Dubarry uses Adyen’s payments plugin for Shopware which is built and managed in-house. It gives Dubarry access to key local payment methods, tools to optimise checkout conversions, and fraud prevention straight out of the box. Critically, it also lets Dubarry streamline its operations, as Marc explained:
“Previously, we were working with four different providers, which was not only more expensive, but more complicated. One of the key things we wanted to achieve with the re-platform was to standardise from one market to the next. Adyen allowed us to do that really nicely because there was unified reporting for the accounts teams and a single integration for the tech teams.”
The next step for Dubarry is to consolidate its online and in-store payments into one system.

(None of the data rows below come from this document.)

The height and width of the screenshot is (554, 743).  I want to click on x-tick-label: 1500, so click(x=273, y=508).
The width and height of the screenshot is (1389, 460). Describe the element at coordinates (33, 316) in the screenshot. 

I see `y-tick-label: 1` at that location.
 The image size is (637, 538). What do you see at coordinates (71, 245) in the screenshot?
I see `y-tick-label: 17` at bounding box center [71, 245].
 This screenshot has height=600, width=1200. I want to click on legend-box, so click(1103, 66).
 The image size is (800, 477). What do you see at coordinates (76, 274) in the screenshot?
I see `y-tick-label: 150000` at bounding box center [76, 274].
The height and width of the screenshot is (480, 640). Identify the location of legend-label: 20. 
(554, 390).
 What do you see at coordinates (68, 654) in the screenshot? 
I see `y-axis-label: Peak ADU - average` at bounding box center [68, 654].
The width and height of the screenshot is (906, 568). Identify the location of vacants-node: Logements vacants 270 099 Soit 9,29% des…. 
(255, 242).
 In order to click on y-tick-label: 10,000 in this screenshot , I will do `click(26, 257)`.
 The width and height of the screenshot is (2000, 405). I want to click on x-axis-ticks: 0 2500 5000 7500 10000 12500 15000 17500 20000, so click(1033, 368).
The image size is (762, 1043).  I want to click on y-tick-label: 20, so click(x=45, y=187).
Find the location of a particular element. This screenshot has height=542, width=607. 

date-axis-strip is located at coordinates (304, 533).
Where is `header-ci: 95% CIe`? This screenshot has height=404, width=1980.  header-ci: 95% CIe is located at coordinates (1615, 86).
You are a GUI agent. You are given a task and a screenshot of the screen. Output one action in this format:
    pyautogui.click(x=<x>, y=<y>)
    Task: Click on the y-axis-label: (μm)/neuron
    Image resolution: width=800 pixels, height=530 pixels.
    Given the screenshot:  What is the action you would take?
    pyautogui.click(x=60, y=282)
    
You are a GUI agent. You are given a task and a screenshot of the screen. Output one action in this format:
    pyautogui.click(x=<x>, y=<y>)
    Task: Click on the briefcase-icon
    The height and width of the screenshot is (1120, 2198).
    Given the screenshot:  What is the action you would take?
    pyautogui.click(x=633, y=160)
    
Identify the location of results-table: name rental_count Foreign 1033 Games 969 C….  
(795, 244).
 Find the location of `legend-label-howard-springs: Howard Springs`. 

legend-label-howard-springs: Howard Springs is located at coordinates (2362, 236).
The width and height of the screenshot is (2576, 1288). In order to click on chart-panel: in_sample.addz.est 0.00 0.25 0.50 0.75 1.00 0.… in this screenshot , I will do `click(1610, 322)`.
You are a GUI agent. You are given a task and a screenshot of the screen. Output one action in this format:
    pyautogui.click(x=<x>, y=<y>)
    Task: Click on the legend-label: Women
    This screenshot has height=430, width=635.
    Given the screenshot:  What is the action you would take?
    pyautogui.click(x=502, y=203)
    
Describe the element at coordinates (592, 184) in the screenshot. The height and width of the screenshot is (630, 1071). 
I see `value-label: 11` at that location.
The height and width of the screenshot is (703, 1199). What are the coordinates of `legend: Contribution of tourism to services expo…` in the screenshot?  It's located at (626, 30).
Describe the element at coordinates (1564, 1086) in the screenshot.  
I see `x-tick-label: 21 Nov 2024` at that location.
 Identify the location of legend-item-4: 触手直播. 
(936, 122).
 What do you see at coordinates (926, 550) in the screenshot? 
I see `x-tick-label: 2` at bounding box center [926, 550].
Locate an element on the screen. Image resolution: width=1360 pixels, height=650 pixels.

In that way it can provide flexibility to its customers and build a deeper understanding of their behaviour.
“We want to make the customer experience better by having a consolidated view of everything in one place. And I don’t see any reason why we’d need to look past Adyen for this.”
“Any time a customer wants to give me money, I want to be able to take it, and Adyen operates with the same mindset."
Switching platforms or rolling out new software solutions is always a process, which is why Marc values the service of his providers so highly.
“If you have bad support, you’re looking for a new provider. And Adyen’s was second-to-none. Every time I’ve had questions, I’ve never been left waiting for an answer.”
Ultimately, you need a partner willing to do what it takes to get the job done. For Marc, this means making selling easy: “Any time a customer wants to give me money, I want to be able to take it. Adyen operates with the same mindset: However the customer wants to pay, we’ll support it. That is key.”